Date: Wed, 2 Jun 2021 10:40:53 -0400
User-agent: Mozilla/5.0 (Macintosh; Intel Mac OS X 10.15; rv:78.0) Gecko/20100101 Thunderbird/78.10.2

On 6/1/21 5:03 PM, Christoph Anton Mitterer wrote:
On Tue, 2021-06-01 at 09:26 -0400, Chet Ramey wrote:
I wondered whether there were any plans to implement proper support
for
command substitutions that preserves trailing newlines?

"Proper" is doing a lot of work in ths sentence.

What do you mean? That would be much work to get it implemented in the
shell?

I interpreted it to mean "appropriate" or "necessary." I don't think it's
either of those things.


That implies it's something that people want to standardize. I
haven't
seen any evidence of that.

And there is no guarantee it would ever happen. But at least with e.g.
$'...' strings it seems to work and POSIX might sooner or later
standardise it.

Maybe. I'm just skeptical of its value, given that ways to accomplish the
task already exist.

I just though it's a better chance to get it standardised if
implementations already have something like it - and not the other way
round.

That's certainly true.

Why is inventing new syntax the right approach?

I guess no normal developer writing shell scripts will typically use
these workarounds.
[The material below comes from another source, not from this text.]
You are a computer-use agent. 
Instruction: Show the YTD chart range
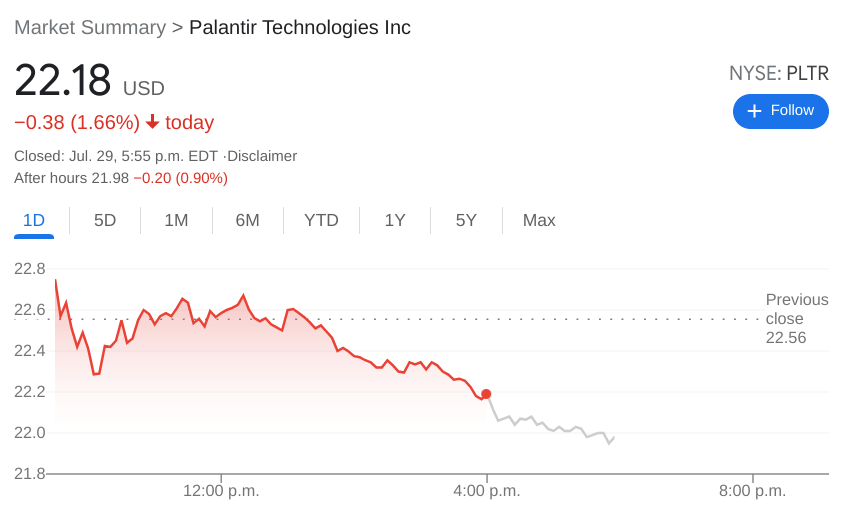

It's not even easy to spot all the places where it
would be needed.

So we should invent something new because nobody will use the existing
methods? Why would they change to use a new method, if they can't spot
the places where it's needed now?


Even if, it's quite impractical to constantly change LC_ALL or read the
value via IFS='' read -rd '' var < <(cmd).

As opposed to changing scripts to use some syntax that doesn't yet exist?


Just imagine a script should delete a file, the path is e.g. previously
normalised with realpath or maybe one just gets the basename first.

If the file had a trailing newlines in it names the best that can
happen is that the rm simply fails - or in the worst case another file
of the same name (but without the trailing newlines) is taken.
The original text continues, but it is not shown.